Frankly, I suspect it’s because the light novel writing style doesn’t actually lend itself to high school slice of life, despite the ubiquity of the setting. And this isn’t a translation issue either, since I have read different translations of Endou’s work, and different LNs too. Rather, it’s that tell-heavy beige prose only works if the reader is being told about really interesting events. Otherwise, it’s boring, and the writing style can’t save it since the writing style is boring in and of itself. That’s what happens here. Endou underutilizes the setting and characters, and the flaws of the minimalist writing style come to light.
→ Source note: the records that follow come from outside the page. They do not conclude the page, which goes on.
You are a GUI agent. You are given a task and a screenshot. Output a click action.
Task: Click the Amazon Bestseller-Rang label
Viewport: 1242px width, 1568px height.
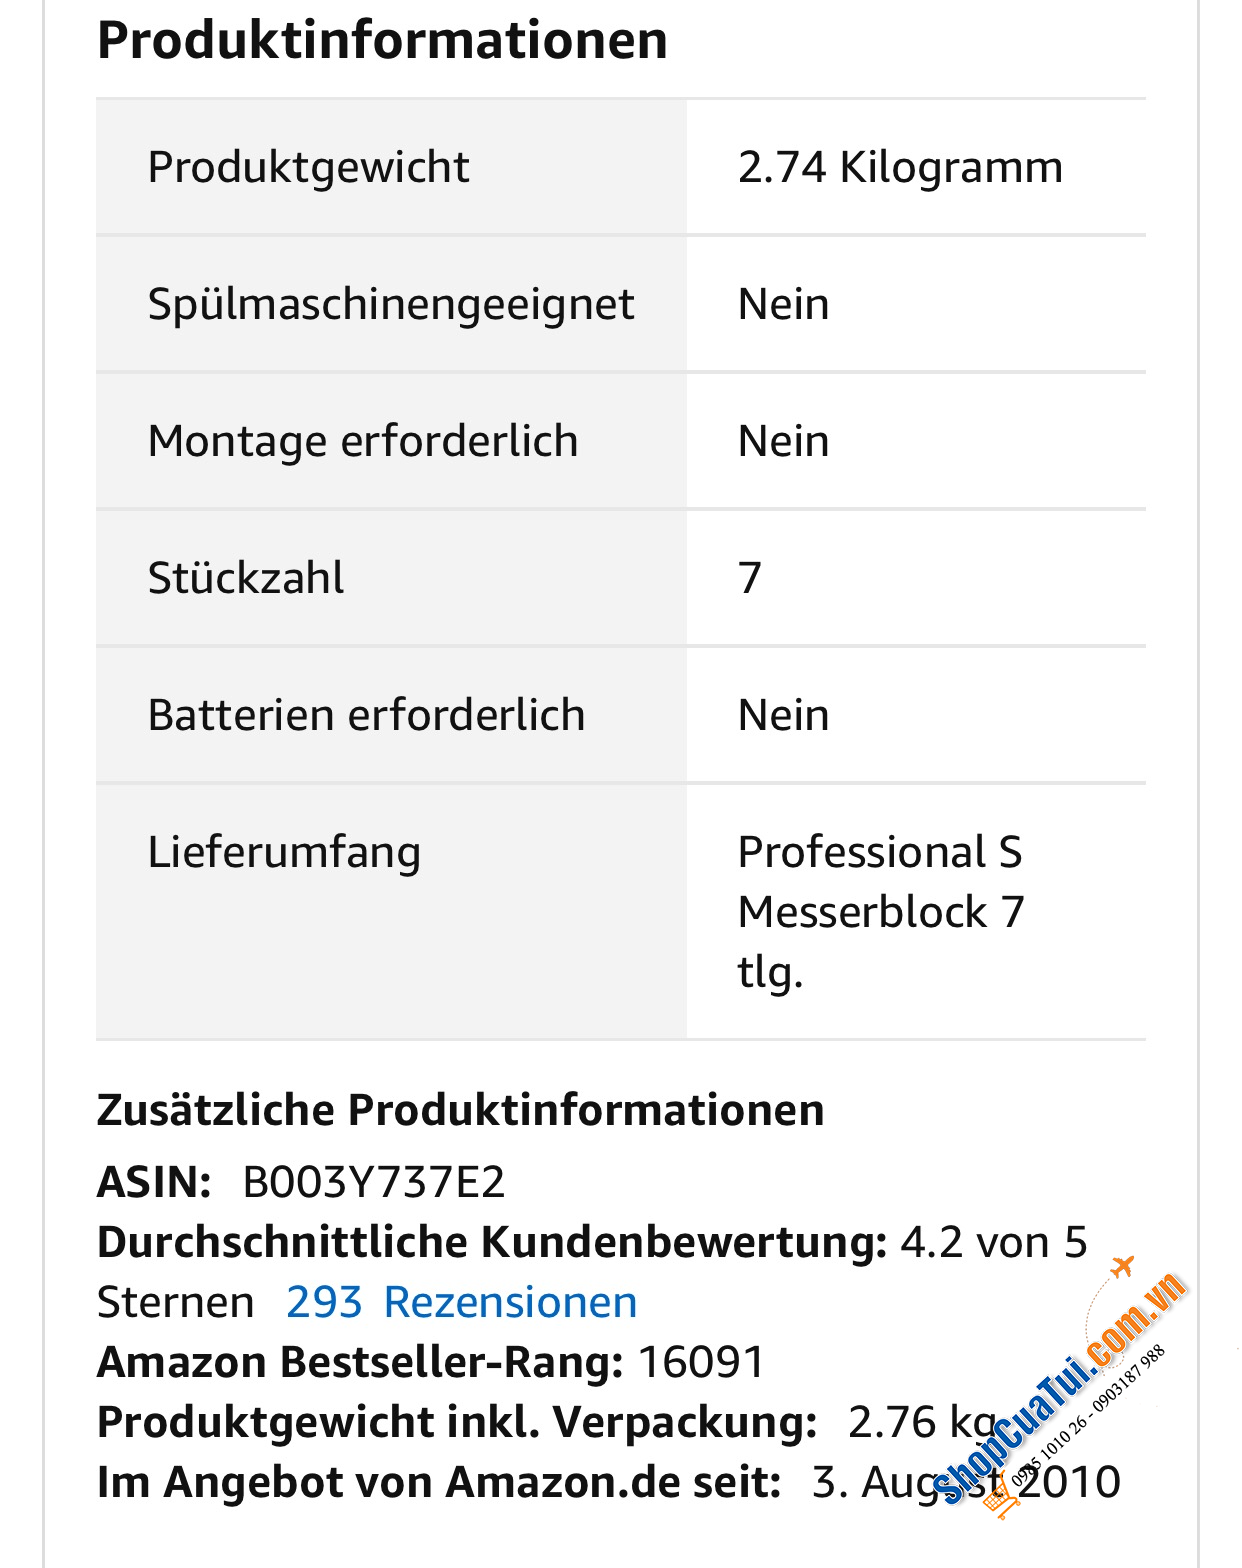point(360,1362)
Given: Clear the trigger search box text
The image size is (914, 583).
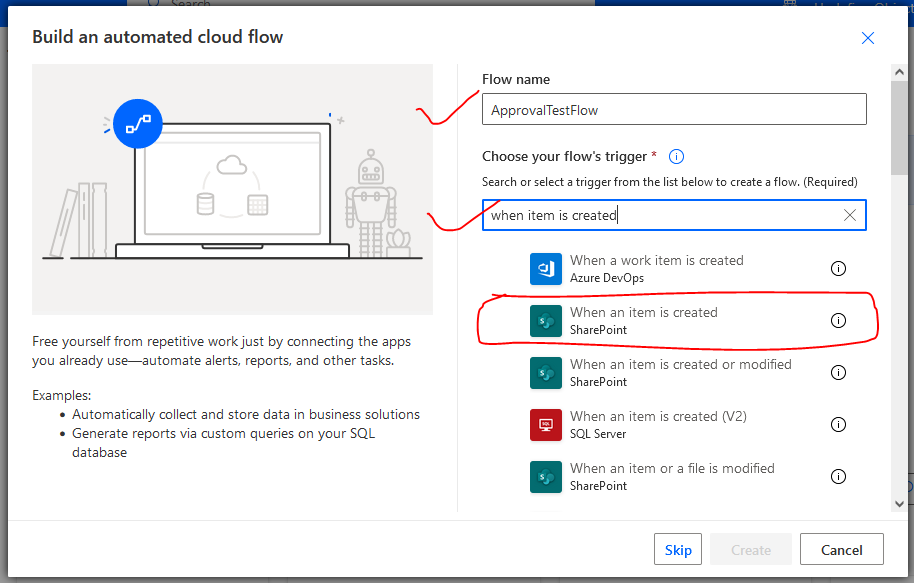Looking at the screenshot, I should tap(849, 215).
So where do the good bits come in? Mostly at the end. Black is one of the few books I might recommend reading despite the weak middle and opening. That’s because the end saves the entire thing. It’s an extended battle sequence between all the magical girls and clones of the previous books’ villains. Powers are used strategically, personalities actually develop, and the political and personal relationships that have sort of developed so far are exploited for an interesting climax. The characters get to shine and old fights are reviewed in fascinating ways. Reading it, I realized that a lot of the formerly dull stuff Endou had written so far was actually a well-aimed chekov’s gun. Unfortunately, it was still dull the first time, but the battle at the end has real stakes and a neat conclusion to the story at least.
Oh yeah, this thing has a story. Well, it tried to, much like I tried (did not try) in high school.
Meet Kana. She’s the magical girl broken out of prison by best girl (main antagonist) Pythie Frederica. She’s the amnesiac. Because this is a high school slice of life, Kana enrolls in the magical girl class despite actually being 800 years old or whatever. She blunders her way through the lessons and practice, befriends the edgy devil magical girl Mephis Pheles, larps as a sukeban delinquent, and almost dies heroically for her new friends.
Meanwhile, the German Adelheid (dialogue translated with a Southern accent because why not) and the other teenagers half-ass political intrigue on behalf of their way more interesting masters we barely see. The waifu on the cover, Tetty Goodgripp, has like one good scene figuring out who her patrons are before doing jack of note. And, case in point, she’s the class representative.
Overall, do I recommend Black? No. Not unless you’re invested in the Magical Girl Raising Project story already. This book starts with school rules, for hope’s sake.
I admit that the following novels are much better, but only White and Red really demand you know what happens in Black anyway. You can get that info from a wiki summary, and it’ll be more rewarding than giving yourself flashbacks to high school. Do what I should have done and give this class a skip.
Two out of five stars. Makes me want to burn my school tie again.